Maury Vander, chief of the Operations Division at NASA’s Stennis Space Center, is ready to make the ground shake in preparation for the first crewed flight of NASA’s Space Launch System. #NASASLS

Maury Vander, chief of the Operations Division at NASA's Stennis Space Center

It’s exciting to think that the first time the Space Launch System is fired up will be here at Stennis Space Center, near Bay St. Louis, Mississippi. The SLS core stage will be the biggest thing tested here since the 1960s, and we’re all working very hard to get it right. Our teams have nearly finished refurbishing Stennis’s historic B-2 test stand. Fifty years ago, it accommodated test vehicles standing 20 stories tall and delivering 10.5-million pounds of thrust — yet that’s still not quite the full scope of what’s to come with SLS! It’s exhilarating to watch our people refine and expand their know-how — taking NASA testing to a level we’ve never achieved before.

As chief of Stennis’s Operations Division, I supervise the team responsible for building our on-stand test support systems and preparing the facility for the upcoming round of testing.
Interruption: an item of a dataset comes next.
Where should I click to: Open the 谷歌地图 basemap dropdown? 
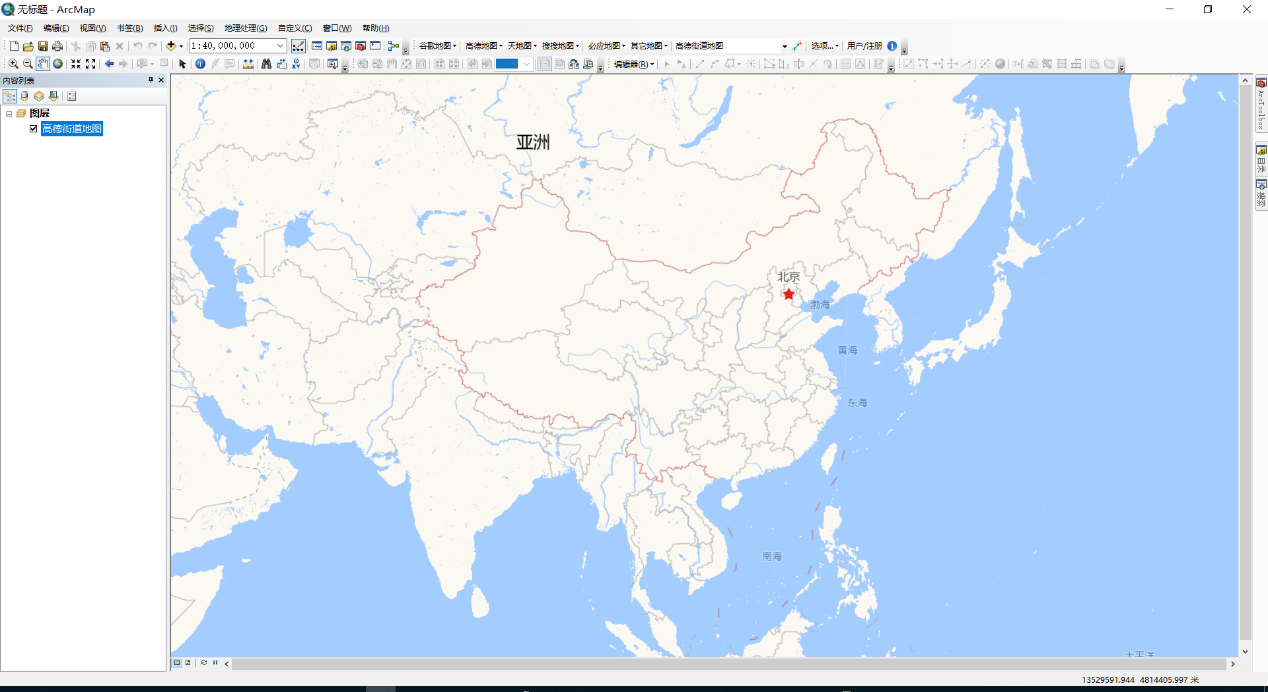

With the B-2 test stand refurbished, we’ll install and activate our support systems — cryogenics, hydraulics, gas delivery, data acquisition and controls and more — and conduct trial runs prior to the SLS vehicle’s arrival, ensuring all systems operate properly, minimizing time lost between installation and testing.

I’m a Slidell, Louisiana, native. I graduated in 1989 from the University of New Orleans with a degree in mechanical engineering. I went to work for Rocketdyne at Stennis in 1990 as a space shuttle main engine test engineer. My wife Karen and I have been married since 1999; she leads the Safety, Quality and Management Systems Division of Stennis’s Office of Safety and Mission Assurance. We have two daughters, Sydney and Taylor.

I didn’t know anything about rockets when I started at Stennis, but as luck would have it, I fell into the best job I could ever imagine. When I walked in that first day, I was surrounded by knowledge, talent and experience, and those older, more experienced engineers freely shared everything they knew. What struck me from the start was the rush of watching a rocket engine test — one I’d had a hand in bringing about. Not too many people can say of their jobs, “Today I made the ground shake.” At Stennis, we get to do it all the time.